The transitional military council pointed the finger at people trying to sabotage talks.
"Behind this are groups that... are working hard to abort any progress in negotiations," it said, Reuters reports.
How did we get here?
In December, protesters started demonstrating against a government decision to triple the price of bread. The protests soon morphed into widespread anger against the president's 30-year rule, led by doctors.
Five weeks into the protests, on 17 January, witnesses said state forces fired live ammunition at protesters and killed a doctor.
He had been treating injured protesters in his home in Khartoum when police fired tear gas into the building.
A witness told the BBC that the doctor had walked out with his hands in the air, told the police he was a doctor and was instantly shot.
He is one of dozens of people killed during the anti-government protests.

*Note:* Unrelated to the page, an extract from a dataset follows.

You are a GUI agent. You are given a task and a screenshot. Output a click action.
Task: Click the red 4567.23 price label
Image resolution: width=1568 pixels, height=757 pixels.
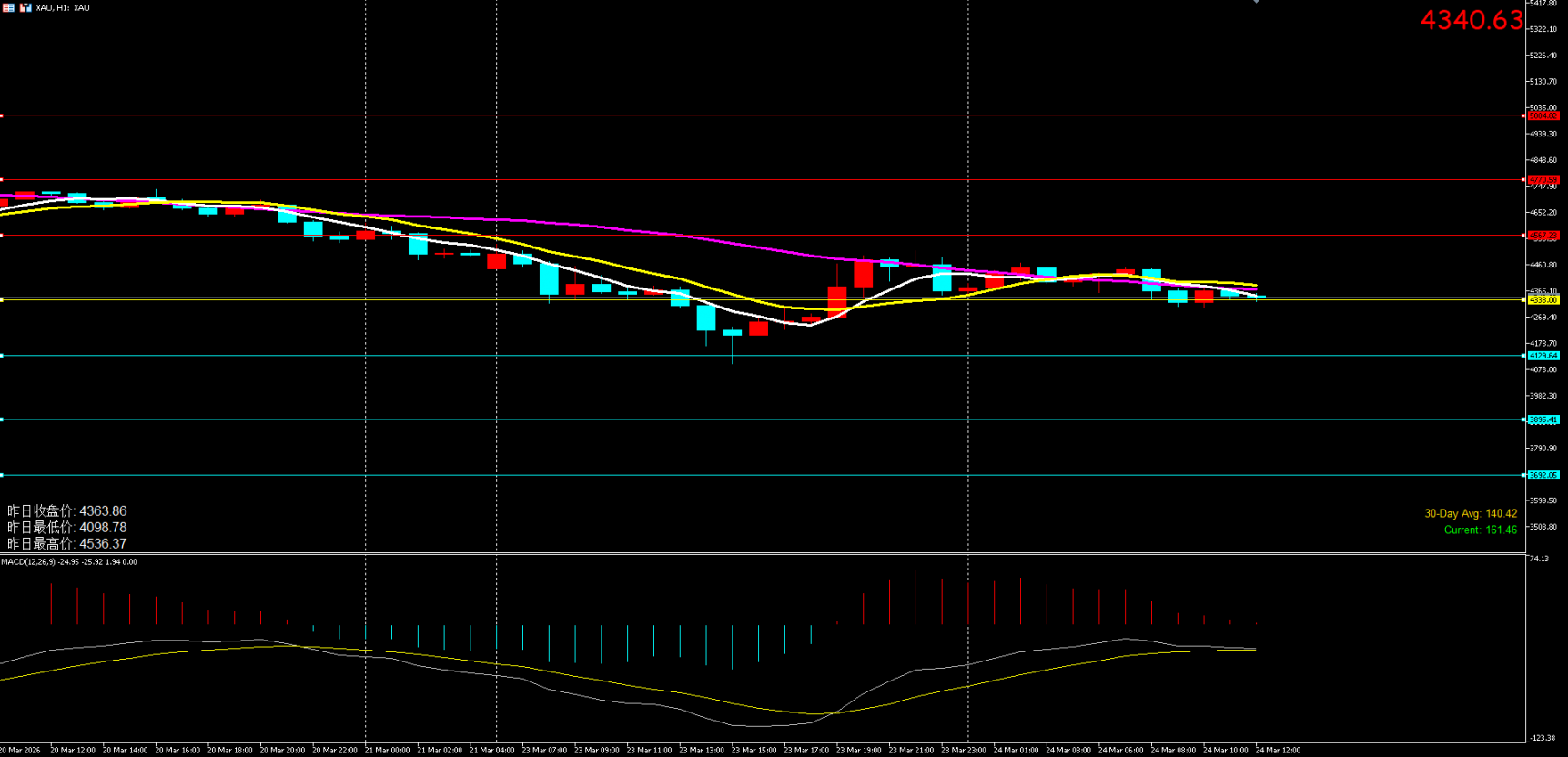1543,236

The protesters later staged a sit-in outside the military headquarters to demand the military force the president out.
A military council assumed power of the country on 11 April, but demonstrators are insisting that it hands over to a civilian administration.
An opposition coalition and the ruling military council announced on Monday that they had reached a breakthrough agreement on a power structure to see the country through the transition.
"At today's meeting we agreed on the structure of the authorities and their powers," protest movement spokesman Taha Osman told the AFP news agency.
"The authorities are as follows - the sovereign council, the cabinet and the legislative body," he said.
The military council also confirmed that a deal on a transitional power structure had been reached.